Tuttavia, il fenomeno più straordinariamente interessante è il cosiddetto “Ratzinger effect”, ovvero l’automassacro dei nemici più aggressivi di papa Benedetto XVI i quali, attaccando in modo scomposto l’inchiesta “Codice Ratzinger” (che sarà presentata ancora il 3 a Pordenone e il 4 a Bologna), producono involontariamente nuove, straordinarie prove che confermano ancora sempre la stessa verità. Ricordiamo con gratitudine un hater che, nei suoi feroci attacchi social, ci ha fatto scoprire l’utilissimo canone 335, (oltre al 412) che parla di “sede totalmente impedita” come perfetta alternativa alla sede vacante. Poi, don Ariel Levi di Gualdo, insultatore seriale del sottoscritto e di don Minutella il quale, pubblicando sul suo sito la lettera falsa di Mons. Gaenswein (da lui misteriosamente “ricevuta da fonti anonime”) ha dato modo allo stesso Segretario del Papa di smentirne il contenuto e spiegare così che Benedetto XVI celebra la messa in comunione con se stesso “indegno servo” e non in unione con Bergoglio, (ovviamente, dato che non è il legittimo papa) QUI . La vicenda della falsa lettera è si è poi conclusa con un gran finale “napoleonico” tipo Ouverture di Tschaijkowsky 1812, con campane a festa e salve di cannone, quando si è scoperto che il falso era stato prodotto con una licenza Word a nome proprio di don Ariel Levi di Gualdo. Lo stesso sacerdote “tosco-romano, di antica ascendenza sacerdotale ebraica”, come ama definirsi, non ha smentito la paternità del falso e anzi, ha dichiarato che “esistono menzogne buone e menzogne cattive”, offrendo una nuova prospettiva teologica che potrebbe piacere a Bergoglio e al resto del mondo una chiara idea di come sia andata.  
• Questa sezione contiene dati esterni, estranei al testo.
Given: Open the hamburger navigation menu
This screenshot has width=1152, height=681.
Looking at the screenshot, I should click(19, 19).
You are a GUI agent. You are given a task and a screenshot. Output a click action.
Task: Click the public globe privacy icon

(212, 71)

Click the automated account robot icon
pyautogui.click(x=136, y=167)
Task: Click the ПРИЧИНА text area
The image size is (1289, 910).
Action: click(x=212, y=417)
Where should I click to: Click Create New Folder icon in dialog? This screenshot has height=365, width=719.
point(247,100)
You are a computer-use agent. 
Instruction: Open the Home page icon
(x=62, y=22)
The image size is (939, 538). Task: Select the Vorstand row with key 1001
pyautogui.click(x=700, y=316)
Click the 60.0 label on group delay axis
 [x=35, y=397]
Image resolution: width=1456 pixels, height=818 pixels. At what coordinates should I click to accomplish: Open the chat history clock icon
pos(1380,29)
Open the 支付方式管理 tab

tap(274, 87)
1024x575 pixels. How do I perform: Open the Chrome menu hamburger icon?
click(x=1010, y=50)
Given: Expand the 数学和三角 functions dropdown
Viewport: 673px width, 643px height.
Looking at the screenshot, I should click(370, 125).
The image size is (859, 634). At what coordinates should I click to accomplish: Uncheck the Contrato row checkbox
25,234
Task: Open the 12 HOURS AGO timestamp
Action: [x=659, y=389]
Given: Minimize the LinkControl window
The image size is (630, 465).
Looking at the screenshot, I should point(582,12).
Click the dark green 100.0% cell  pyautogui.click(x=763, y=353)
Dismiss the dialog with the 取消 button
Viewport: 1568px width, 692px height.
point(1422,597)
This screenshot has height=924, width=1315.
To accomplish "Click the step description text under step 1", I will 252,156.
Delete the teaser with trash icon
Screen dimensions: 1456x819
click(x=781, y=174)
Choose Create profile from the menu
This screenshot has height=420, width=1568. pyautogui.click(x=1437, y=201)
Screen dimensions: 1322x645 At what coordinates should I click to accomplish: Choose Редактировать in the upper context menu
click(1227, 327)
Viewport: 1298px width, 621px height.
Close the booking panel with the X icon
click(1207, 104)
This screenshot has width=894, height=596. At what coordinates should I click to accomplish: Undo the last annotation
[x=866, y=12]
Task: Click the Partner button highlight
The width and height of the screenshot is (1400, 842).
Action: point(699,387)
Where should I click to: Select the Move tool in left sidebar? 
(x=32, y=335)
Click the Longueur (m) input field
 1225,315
Ma uno dei più sentiti ringraziamenti si deve a don Tullio Rotondo il quale da diversi giorni attacca lo scrivente in modo serrato, non risparmiandosi pirotecniche uscite come quando ha fornito la sua personalissima spiegazione del fatto che papa Benedetto usi ancora il nome pontificale e indossi ancora la veste bianca per un motivo essenzialmente “pratico” (come dichiarò a Tornielli nel 2016 QUI  ): “siccome una talare può costare anche 1000, 2000 euro”, dice don Rotondo, “giustamente Benedetto ha preferito utilizzare quelle somme per altre cose”. E quali sarebbero? Non c’è stato verso di fargli capire che papa Ratzinger si chiama ancora Benedetto XVI perché è ancora il papa, inoltre, siccome non esiste una veste specifica da papa impedito la cosa più pratica era rimanere vestito di bianco togliendo solo la mantelletta e la fascia alla vita per farsi riconoscere come il “Papa emerito”, cioè colui che merita di essere papa in quanto, da impedito, resta in possesso del Munus, l’investitura divina di pontefice.

In compenso, Don Tullio ha prodotto un documento fondamentale, da lui incautamente brandito come prova dell’abdicazione di papa Benedetto.

Si tratta degli Acta Apostolicae Sedis, che potete scaricare QUI  , praticamente la Gazzetta ufficiale vaticana. Vi si legge: “ACTA BENEDICTI PP. XVI DECLARATIO SUMMI PONTIFICIS. De MUNERIS Episcopi Romae, Successoris Sancti Petri ABDICATIONE.

Come vedete, si parla di rinuncia al MUNUS petrino per l’abdicazione del papa. (E Don Rotondo sosteneva che non fosse necessario rinunciare al munus). Il problemino è che il documento è del 1° marzo 2013, quando papa Benedetto ha già fatto la sua rinuncia all’esercizio pratico del potere de facto e non de iure. Così, il 1° marzo il cardinal decano convocando un nuovo conclave abusivo, a papa non abdicatario, ha da quel momento ufficializzato che la sede è TOTALMENTE impedita. Lo abbiamo illustrato QUI. Come si può considerare non totalmente impedito un papa al quale convocano alle spalle un altro conclave lui vivente e non abdicatario?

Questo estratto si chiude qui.